+++ Exercise materials
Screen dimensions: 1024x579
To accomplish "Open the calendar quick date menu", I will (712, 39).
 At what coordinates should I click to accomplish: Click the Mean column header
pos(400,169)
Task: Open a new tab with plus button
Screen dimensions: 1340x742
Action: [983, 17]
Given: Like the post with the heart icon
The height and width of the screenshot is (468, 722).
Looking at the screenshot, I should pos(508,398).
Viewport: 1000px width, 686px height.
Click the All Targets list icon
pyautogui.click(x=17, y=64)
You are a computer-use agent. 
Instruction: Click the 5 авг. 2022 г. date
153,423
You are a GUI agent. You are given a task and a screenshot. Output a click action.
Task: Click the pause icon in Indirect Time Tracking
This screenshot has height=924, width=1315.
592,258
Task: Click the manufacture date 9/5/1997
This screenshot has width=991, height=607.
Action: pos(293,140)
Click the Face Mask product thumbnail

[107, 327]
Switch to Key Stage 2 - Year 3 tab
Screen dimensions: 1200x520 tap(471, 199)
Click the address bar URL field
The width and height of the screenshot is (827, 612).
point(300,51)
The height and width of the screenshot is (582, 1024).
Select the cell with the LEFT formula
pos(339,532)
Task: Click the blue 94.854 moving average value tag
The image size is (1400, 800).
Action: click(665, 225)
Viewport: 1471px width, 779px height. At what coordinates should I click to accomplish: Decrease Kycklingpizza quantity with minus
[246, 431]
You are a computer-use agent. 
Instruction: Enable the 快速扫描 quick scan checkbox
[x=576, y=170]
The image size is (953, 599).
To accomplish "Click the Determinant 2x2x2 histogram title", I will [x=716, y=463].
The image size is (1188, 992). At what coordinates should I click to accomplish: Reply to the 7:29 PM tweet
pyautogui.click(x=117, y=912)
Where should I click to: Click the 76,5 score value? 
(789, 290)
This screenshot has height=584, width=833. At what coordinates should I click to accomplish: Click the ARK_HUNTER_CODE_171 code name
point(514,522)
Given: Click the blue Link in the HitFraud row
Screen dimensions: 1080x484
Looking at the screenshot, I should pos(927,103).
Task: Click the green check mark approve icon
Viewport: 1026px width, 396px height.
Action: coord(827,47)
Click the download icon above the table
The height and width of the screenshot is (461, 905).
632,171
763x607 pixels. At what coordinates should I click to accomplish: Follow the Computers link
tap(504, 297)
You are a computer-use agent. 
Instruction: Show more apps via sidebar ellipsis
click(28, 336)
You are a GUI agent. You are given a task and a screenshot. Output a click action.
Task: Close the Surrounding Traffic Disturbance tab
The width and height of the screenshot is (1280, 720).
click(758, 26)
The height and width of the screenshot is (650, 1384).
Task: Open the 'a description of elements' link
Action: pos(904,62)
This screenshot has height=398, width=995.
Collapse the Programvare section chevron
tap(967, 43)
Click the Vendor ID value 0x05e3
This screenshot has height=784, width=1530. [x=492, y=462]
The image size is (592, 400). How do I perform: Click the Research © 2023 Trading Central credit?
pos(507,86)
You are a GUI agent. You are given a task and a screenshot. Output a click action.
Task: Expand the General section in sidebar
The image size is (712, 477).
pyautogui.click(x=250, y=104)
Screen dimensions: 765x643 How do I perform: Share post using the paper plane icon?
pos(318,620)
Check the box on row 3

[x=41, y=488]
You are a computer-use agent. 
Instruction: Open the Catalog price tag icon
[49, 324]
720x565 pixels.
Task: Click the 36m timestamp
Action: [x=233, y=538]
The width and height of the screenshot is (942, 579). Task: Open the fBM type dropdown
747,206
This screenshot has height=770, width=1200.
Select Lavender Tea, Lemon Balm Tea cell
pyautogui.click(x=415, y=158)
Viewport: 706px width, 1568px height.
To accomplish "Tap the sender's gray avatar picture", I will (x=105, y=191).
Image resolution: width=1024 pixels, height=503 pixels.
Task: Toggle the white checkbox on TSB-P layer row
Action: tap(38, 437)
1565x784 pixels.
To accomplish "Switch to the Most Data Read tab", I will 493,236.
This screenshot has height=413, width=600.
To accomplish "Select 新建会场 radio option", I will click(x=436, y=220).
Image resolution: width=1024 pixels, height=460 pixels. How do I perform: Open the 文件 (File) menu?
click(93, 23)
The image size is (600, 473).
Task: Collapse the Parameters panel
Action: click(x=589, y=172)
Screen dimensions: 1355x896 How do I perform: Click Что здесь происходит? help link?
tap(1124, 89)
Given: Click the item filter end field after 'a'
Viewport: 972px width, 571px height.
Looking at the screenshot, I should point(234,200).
++++++
◆ Your instructions:
All of the data shown above must be copied exactly.

◆ Exercise answer:
Screen dimensions: 1024x579
To accomplish "Open the calendar quick date menu", I will (712, 39).
 At what coordinates should I click to accomplish: Click the Mean column header
pos(400,169)
Task: Open a new tab with plus button
Screen dimensions: 1340x742
Action: [983, 17]
Given: Like the post with the heart icon
The height and width of the screenshot is (468, 722).
Looking at the screenshot, I should pos(508,398).
Viewport: 1000px width, 686px height.
Click the All Targets list icon
pyautogui.click(x=17, y=64)
You are a computer-use agent. 
Instruction: Click the 5 авг. 2022 г. date
153,423
You are a GUI agent. You are given a task and a screenshot. Output a click action.
Task: Click the pause icon in Indirect Time Tracking
This screenshot has height=924, width=1315.
592,258
Task: Click the manufacture date 9/5/1997
This screenshot has width=991, height=607.
Action: pos(293,140)
Click the Face Mask product thumbnail

[107, 327]
Switch to Key Stage 2 - Year 3 tab
Screen dimensions: 1200x520 tap(471, 199)
Click the address bar URL field
The width and height of the screenshot is (827, 612).
point(300,51)
The height and width of the screenshot is (582, 1024).
Select the cell with the LEFT formula
pos(339,532)
Task: Click the blue 94.854 moving average value tag
The image size is (1400, 800).
Action: click(665, 225)
Viewport: 1471px width, 779px height. At what coordinates should I click to accomplish: Decrease Kycklingpizza quantity with minus
[246, 431]
You are a computer-use agent. 
Instruction: Enable the 快速扫描 quick scan checkbox
[x=576, y=170]
The image size is (953, 599).
To accomplish "Click the Determinant 2x2x2 histogram title", I will [x=716, y=463].
The image size is (1188, 992). At what coordinates should I click to accomplish: Reply to the 7:29 PM tweet
pyautogui.click(x=117, y=912)
Where should I click to: Click the 76,5 score value? 
(789, 290)
This screenshot has height=584, width=833. At what coordinates should I click to accomplish: Click the ARK_HUNTER_CODE_171 code name
point(514,522)
Given: Click the blue Link in the HitFraud row
Screen dimensions: 1080x484
Looking at the screenshot, I should pos(927,103).
Task: Click the green check mark approve icon
Viewport: 1026px width, 396px height.
Action: coord(827,47)
Click the download icon above the table
The height and width of the screenshot is (461, 905).
632,171
763x607 pixels. At what coordinates should I click to accomplish: Follow the Computers link
tap(504, 297)
You are a computer-use agent. 
Instruction: Show more apps via sidebar ellipsis
click(28, 336)
You are a GUI agent. You are given a task and a screenshot. Output a click action.
Task: Close the Surrounding Traffic Disturbance tab
The width and height of the screenshot is (1280, 720).
click(758, 26)
The height and width of the screenshot is (650, 1384).
Task: Open the 'a description of elements' link
Action: pos(904,62)
This screenshot has height=398, width=995.
Collapse the Programvare section chevron
tap(967, 43)
Click the Vendor ID value 0x05e3
This screenshot has height=784, width=1530. [x=492, y=462]
The image size is (592, 400). How do I perform: Click the Research © 2023 Trading Central credit?
pos(507,86)
You are a GUI agent. You are given a task and a screenshot. Output a click action.
Task: Expand the General section in sidebar
The image size is (712, 477).
pyautogui.click(x=250, y=104)
Screen dimensions: 765x643 How do I perform: Share post using the paper plane icon?
pos(318,620)
Check the box on row 3

[x=41, y=488]
You are a computer-use agent. 
Instruction: Open the Catalog price tag icon
[49, 324]
720x565 pixels.
Task: Click the 36m timestamp
Action: [x=233, y=538]
The width and height of the screenshot is (942, 579). Task: Open the fBM type dropdown
747,206
This screenshot has height=770, width=1200.
Select Lavender Tea, Lemon Balm Tea cell
pyautogui.click(x=415, y=158)
Viewport: 706px width, 1568px height.
To accomplish "Tap the sender's gray avatar picture", I will (x=105, y=191).
Image resolution: width=1024 pixels, height=503 pixels.
Task: Toggle the white checkbox on TSB-P layer row
Action: tap(38, 437)
1565x784 pixels.
To accomplish "Switch to the Most Data Read tab", I will 493,236.
This screenshot has height=413, width=600.
To accomplish "Select 新建会场 radio option", I will click(x=436, y=220).
Image resolution: width=1024 pixels, height=460 pixels. How do I perform: Open the 文件 (File) menu?
click(93, 23)
The image size is (600, 473).
Task: Collapse the Parameters panel
Action: click(x=589, y=172)
Screen dimensions: 1355x896 How do I perform: Click Что здесь происходит? help link?
tap(1124, 89)
Given: Click the item filter end field after 'a'
Viewport: 972px width, 571px height.
Looking at the screenshot, I should point(234,200).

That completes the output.